■ Data section ■

=== Begin Enclosure ===

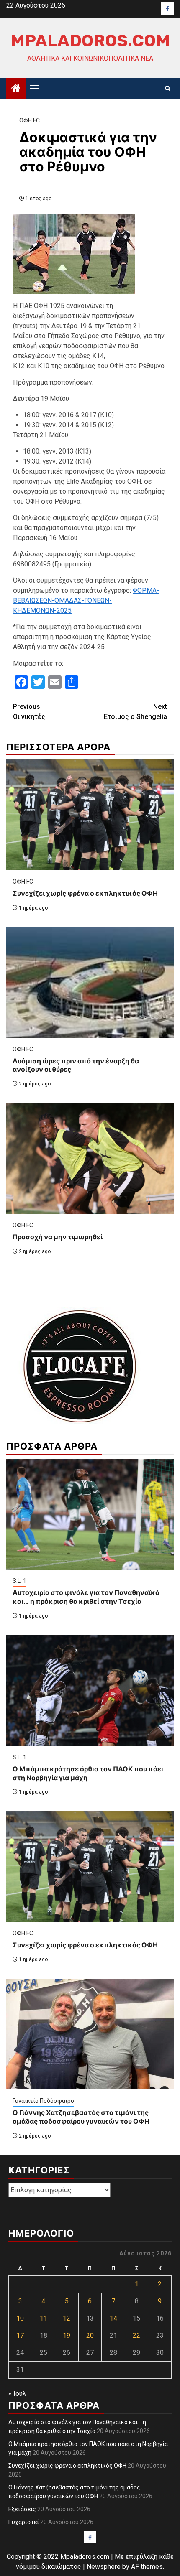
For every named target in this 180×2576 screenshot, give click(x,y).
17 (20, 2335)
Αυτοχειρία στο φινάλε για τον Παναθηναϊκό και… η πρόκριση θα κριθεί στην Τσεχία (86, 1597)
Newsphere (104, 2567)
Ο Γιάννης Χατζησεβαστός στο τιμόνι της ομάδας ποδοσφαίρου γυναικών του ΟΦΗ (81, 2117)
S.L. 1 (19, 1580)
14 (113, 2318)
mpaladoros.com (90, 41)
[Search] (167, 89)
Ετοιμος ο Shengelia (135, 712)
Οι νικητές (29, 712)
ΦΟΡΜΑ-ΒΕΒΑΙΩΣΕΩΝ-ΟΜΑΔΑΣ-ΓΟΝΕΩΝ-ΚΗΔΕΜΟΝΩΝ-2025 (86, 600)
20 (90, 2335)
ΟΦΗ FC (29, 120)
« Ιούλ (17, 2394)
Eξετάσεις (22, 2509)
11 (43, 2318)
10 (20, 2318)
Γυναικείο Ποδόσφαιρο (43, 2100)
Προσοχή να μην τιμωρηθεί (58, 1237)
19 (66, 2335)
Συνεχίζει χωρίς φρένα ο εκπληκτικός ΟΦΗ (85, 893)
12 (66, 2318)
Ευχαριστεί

=== End Enclosure ===

■ Work instruction ■
Copy each of the entries above precisely, and drop whatever pictures they hold.

■ Exercise solution ■
For every named target in this 180×2576 screenshot, give click(x,y).
17 (20, 2335)
Αυτοχειρία στο φινάλε για τον Παναθηναϊκό και… η πρόκριση θα κριθεί στην Τσεχία (86, 1597)
Newsphere (104, 2567)
Ο Γιάννης Χατζησεβαστός στο τιμόνι της ομάδας ποδοσφαίρου γυναικών του ΟΦΗ (81, 2117)
S.L. 1 (19, 1580)
14 (113, 2318)
mpaladoros.com (90, 41)
[Search] (167, 89)
Ετοιμος ο Shengelia (135, 712)
Οι νικητές (29, 712)
ΦΟΡΜΑ-ΒΕΒΑΙΩΣΕΩΝ-ΟΜΑΔΑΣ-ΓΟΝΕΩΝ-ΚΗΔΕΜΟΝΩΝ-2025 (86, 600)
20 (90, 2335)
ΟΦΗ FC (29, 120)
« Ιούλ (17, 2394)
Eξετάσεις (22, 2509)
11 (43, 2318)
10 (20, 2318)
Γυναικείο Ποδόσφαιρο (43, 2100)
Προσοχή να μην τιμωρηθεί (58, 1237)
19 (66, 2335)
Συνεχίζει χωρίς φρένα ο εκπληκτικός ΟΦΗ (85, 893)
12 (66, 2318)
Ευχαριστεί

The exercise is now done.